------ Data section ------

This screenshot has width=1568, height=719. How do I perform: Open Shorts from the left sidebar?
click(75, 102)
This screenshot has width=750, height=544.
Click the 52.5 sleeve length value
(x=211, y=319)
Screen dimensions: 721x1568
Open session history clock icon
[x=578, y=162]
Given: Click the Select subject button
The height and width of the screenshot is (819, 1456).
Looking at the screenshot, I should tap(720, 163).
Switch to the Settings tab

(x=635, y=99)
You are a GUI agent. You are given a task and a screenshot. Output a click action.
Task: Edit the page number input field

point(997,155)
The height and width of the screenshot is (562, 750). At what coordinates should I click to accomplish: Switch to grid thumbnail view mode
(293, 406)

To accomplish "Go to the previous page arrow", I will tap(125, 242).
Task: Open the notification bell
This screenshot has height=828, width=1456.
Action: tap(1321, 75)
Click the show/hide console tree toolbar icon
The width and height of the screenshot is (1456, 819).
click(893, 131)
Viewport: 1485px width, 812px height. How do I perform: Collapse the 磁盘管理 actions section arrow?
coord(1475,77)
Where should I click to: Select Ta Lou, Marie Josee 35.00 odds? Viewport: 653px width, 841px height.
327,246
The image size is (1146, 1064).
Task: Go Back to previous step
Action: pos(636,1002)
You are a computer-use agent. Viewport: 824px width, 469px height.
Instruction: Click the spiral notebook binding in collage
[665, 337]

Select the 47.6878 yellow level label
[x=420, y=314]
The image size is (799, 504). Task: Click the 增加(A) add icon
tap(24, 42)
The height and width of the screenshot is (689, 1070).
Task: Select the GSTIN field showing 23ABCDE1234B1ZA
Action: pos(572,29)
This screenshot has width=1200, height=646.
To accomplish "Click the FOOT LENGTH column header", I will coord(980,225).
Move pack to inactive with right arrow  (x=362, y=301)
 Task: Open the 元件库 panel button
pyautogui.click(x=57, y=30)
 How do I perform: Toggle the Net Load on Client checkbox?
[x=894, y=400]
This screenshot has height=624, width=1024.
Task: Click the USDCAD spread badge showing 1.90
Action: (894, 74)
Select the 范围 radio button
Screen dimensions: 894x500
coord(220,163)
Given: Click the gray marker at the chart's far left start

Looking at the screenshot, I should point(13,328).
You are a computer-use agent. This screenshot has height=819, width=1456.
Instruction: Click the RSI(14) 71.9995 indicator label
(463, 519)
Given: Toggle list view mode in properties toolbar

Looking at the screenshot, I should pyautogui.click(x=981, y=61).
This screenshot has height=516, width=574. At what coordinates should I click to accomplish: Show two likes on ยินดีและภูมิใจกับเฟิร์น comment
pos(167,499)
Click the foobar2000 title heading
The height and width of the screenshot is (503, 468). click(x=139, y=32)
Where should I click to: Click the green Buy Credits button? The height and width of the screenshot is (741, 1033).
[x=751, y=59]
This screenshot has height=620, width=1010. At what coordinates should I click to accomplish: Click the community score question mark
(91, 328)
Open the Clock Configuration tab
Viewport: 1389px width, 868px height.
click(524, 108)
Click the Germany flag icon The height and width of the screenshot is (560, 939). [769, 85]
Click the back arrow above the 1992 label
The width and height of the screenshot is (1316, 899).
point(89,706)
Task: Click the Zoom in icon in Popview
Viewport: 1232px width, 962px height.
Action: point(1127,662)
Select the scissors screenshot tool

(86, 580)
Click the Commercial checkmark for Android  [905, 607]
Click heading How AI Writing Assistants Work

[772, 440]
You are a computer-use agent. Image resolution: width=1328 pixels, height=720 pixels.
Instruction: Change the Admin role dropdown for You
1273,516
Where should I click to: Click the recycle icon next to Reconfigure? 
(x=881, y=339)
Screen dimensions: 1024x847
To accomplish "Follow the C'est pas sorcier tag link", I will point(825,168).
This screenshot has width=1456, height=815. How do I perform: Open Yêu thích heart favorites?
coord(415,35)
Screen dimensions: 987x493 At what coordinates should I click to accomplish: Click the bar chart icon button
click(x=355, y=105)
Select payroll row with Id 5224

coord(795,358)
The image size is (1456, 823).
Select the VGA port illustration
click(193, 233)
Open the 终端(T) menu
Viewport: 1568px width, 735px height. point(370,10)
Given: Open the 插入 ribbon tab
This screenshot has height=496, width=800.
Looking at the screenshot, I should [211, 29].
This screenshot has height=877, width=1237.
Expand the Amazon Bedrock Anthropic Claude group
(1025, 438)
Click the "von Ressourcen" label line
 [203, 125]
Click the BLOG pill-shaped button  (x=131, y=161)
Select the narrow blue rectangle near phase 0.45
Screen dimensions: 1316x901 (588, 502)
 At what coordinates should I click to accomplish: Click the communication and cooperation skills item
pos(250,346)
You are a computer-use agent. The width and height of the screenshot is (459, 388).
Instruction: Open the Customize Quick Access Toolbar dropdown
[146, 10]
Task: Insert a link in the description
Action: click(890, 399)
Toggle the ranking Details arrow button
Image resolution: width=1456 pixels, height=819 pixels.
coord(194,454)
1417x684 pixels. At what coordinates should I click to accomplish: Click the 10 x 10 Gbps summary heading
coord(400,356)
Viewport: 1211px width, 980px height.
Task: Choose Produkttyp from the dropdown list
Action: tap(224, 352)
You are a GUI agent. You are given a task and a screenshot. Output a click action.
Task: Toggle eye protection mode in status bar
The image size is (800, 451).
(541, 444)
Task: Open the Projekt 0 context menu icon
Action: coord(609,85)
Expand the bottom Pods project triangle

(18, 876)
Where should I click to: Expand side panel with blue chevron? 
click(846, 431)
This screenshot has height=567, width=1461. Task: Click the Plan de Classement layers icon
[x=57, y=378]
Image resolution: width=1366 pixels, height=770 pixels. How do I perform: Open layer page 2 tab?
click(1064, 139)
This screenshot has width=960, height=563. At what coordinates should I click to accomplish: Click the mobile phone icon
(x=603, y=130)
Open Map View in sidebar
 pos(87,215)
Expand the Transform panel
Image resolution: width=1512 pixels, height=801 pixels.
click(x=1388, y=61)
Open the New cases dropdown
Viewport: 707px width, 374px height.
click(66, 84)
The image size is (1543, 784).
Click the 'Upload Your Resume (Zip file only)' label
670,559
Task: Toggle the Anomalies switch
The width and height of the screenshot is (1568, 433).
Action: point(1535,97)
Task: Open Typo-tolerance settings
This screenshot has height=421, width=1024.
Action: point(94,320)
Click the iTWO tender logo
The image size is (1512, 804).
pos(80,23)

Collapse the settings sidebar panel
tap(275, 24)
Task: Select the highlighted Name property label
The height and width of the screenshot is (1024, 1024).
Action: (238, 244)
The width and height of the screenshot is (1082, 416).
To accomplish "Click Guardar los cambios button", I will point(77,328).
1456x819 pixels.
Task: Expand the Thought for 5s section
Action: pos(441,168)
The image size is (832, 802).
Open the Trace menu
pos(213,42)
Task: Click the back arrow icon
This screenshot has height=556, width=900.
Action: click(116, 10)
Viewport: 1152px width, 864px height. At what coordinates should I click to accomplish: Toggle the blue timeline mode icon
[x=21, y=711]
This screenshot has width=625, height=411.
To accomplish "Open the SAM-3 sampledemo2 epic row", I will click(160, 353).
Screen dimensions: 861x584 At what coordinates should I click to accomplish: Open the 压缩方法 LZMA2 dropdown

------

**What to do**
Can you quote all of the data above word for word, leaving every line unchanged?

**The output**
This screenshot has width=1568, height=719. How do I perform: Open Shorts from the left sidebar?
click(75, 102)
This screenshot has width=750, height=544.
Click the 52.5 sleeve length value
(x=211, y=319)
Screen dimensions: 721x1568
Open session history clock icon
[x=578, y=162]
Given: Click the Select subject button
The height and width of the screenshot is (819, 1456).
Looking at the screenshot, I should tap(720, 163).
Switch to the Settings tab

(x=635, y=99)
You are a GUI agent. You are given a task and a screenshot. Output a click action.
Task: Edit the page number input field

point(997,155)
The height and width of the screenshot is (562, 750). At what coordinates should I click to accomplish: Switch to grid thumbnail view mode
(293, 406)

To accomplish "Go to the previous page arrow", I will tap(125, 242).
Task: Open the notification bell
This screenshot has height=828, width=1456.
Action: tap(1321, 75)
Click the show/hide console tree toolbar icon
The width and height of the screenshot is (1456, 819).
click(893, 131)
Viewport: 1485px width, 812px height. How do I perform: Collapse the 磁盘管理 actions section arrow?
coord(1475,77)
Where should I click to: Select Ta Lou, Marie Josee 35.00 odds? Viewport: 653px width, 841px height.
327,246
The image size is (1146, 1064).
Task: Go Back to previous step
Action: pos(636,1002)
You are a computer-use agent. Viewport: 824px width, 469px height.
Instruction: Click the spiral notebook binding in collage
[665, 337]

Select the 47.6878 yellow level label
[x=420, y=314]
The image size is (799, 504). Task: Click the 增加(A) add icon
tap(24, 42)
The height and width of the screenshot is (689, 1070).
Task: Select the GSTIN field showing 23ABCDE1234B1ZA
Action: pos(572,29)
This screenshot has width=1200, height=646.
To accomplish "Click the FOOT LENGTH column header", I will coord(980,225).
Move pack to inactive with right arrow  (x=362, y=301)
 Task: Open the 元件库 panel button
pyautogui.click(x=57, y=30)
 How do I perform: Toggle the Net Load on Client checkbox?
[x=894, y=400]
This screenshot has height=624, width=1024.
Task: Click the USDCAD spread badge showing 1.90
Action: (894, 74)
Select the 范围 radio button
Screen dimensions: 894x500
coord(220,163)
Given: Click the gray marker at the chart's far left start

Looking at the screenshot, I should point(13,328).
You are a computer-use agent. This screenshot has height=819, width=1456.
Instruction: Click the RSI(14) 71.9995 indicator label
(463, 519)
Given: Toggle list view mode in properties toolbar

Looking at the screenshot, I should pyautogui.click(x=981, y=61).
This screenshot has height=516, width=574. At what coordinates should I click to accomplish: Show two likes on ยินดีและภูมิใจกับเฟิร์น comment
pos(167,499)
Click the foobar2000 title heading
The height and width of the screenshot is (503, 468). click(x=139, y=32)
Where should I click to: Click the green Buy Credits button? The height and width of the screenshot is (741, 1033).
[x=751, y=59]
This screenshot has height=620, width=1010. At what coordinates should I click to accomplish: Click the community score question mark
(91, 328)
Open the Clock Configuration tab
Viewport: 1389px width, 868px height.
click(524, 108)
Click the Germany flag icon The height and width of the screenshot is (560, 939). [769, 85]
Click the back arrow above the 1992 label
The width and height of the screenshot is (1316, 899).
point(89,706)
Task: Click the Zoom in icon in Popview
Viewport: 1232px width, 962px height.
Action: point(1127,662)
Select the scissors screenshot tool

(86, 580)
Click the Commercial checkmark for Android  [905, 607]
Click heading How AI Writing Assistants Work

[772, 440]
You are a computer-use agent. Image resolution: width=1328 pixels, height=720 pixels.
Instruction: Change the Admin role dropdown for You
1273,516
Where should I click to: Click the recycle icon next to Reconfigure? 
(x=881, y=339)
Screen dimensions: 1024x847
To accomplish "Follow the C'est pas sorcier tag link", I will point(825,168).
This screenshot has width=1456, height=815. How do I perform: Open Yêu thích heart favorites?
coord(415,35)
Screen dimensions: 987x493 At what coordinates should I click to accomplish: Click the bar chart icon button
click(x=355, y=105)
Select payroll row with Id 5224

coord(795,358)
The image size is (1456, 823).
Select the VGA port illustration
click(193, 233)
Open the 终端(T) menu
Viewport: 1568px width, 735px height. point(370,10)
Given: Open the 插入 ribbon tab
This screenshot has height=496, width=800.
Looking at the screenshot, I should [211, 29].
This screenshot has height=877, width=1237.
Expand the Amazon Bedrock Anthropic Claude group
(1025, 438)
Click the "von Ressourcen" label line
 [203, 125]
Click the BLOG pill-shaped button  (x=131, y=161)
Select the narrow blue rectangle near phase 0.45
Screen dimensions: 1316x901 (588, 502)
 At what coordinates should I click to accomplish: Click the communication and cooperation skills item
pos(250,346)
You are a computer-use agent. The width and height of the screenshot is (459, 388).
Instruction: Open the Customize Quick Access Toolbar dropdown
[146, 10]
Task: Insert a link in the description
Action: click(890, 399)
Toggle the ranking Details arrow button
Image resolution: width=1456 pixels, height=819 pixels.
coord(194,454)
1417x684 pixels. At what coordinates should I click to accomplish: Click the 10 x 10 Gbps summary heading
coord(400,356)
Viewport: 1211px width, 980px height.
Task: Choose Produkttyp from the dropdown list
Action: tap(224, 352)
You are a GUI agent. You are given a task and a screenshot. Output a click action.
Task: Toggle eye protection mode in status bar
The image size is (800, 451).
(541, 444)
Task: Open the Projekt 0 context menu icon
Action: coord(609,85)
Expand the bottom Pods project triangle

(18, 876)
Where should I click to: Expand side panel with blue chevron? 
click(846, 431)
This screenshot has height=567, width=1461. Task: Click the Plan de Classement layers icon
[x=57, y=378]
Image resolution: width=1366 pixels, height=770 pixels. How do I perform: Open layer page 2 tab?
click(1064, 139)
This screenshot has width=960, height=563. At what coordinates should I click to accomplish: Click the mobile phone icon
(x=603, y=130)
Open Map View in sidebar
 pos(87,215)
Expand the Transform panel
Image resolution: width=1512 pixels, height=801 pixels.
click(x=1388, y=61)
Open the New cases dropdown
Viewport: 707px width, 374px height.
click(66, 84)
The image size is (1543, 784).
Click the 'Upload Your Resume (Zip file only)' label
670,559
Task: Toggle the Anomalies switch
The width and height of the screenshot is (1568, 433).
Action: point(1535,97)
Task: Open Typo-tolerance settings
This screenshot has height=421, width=1024.
Action: point(94,320)
Click the iTWO tender logo
The image size is (1512, 804).
pos(80,23)

Collapse the settings sidebar panel
tap(275, 24)
Task: Select the highlighted Name property label
The height and width of the screenshot is (1024, 1024).
Action: (238, 244)
The width and height of the screenshot is (1082, 416).
To accomplish "Click Guardar los cambios button", I will point(77,328).
1456x819 pixels.
Task: Expand the Thought for 5s section
Action: pos(441,168)
The image size is (832, 802).
Open the Trace menu
pos(213,42)
Task: Click the back arrow icon
This screenshot has height=556, width=900.
Action: click(116, 10)
Viewport: 1152px width, 864px height. At what coordinates should I click to accomplish: Toggle the blue timeline mode icon
[x=21, y=711]
This screenshot has width=625, height=411.
To accomplish "Open the SAM-3 sampledemo2 epic row", I will click(160, 353).
Screen dimensions: 861x584 At what coordinates should I click to accomplish: Open the 压缩方法 LZMA2 dropdown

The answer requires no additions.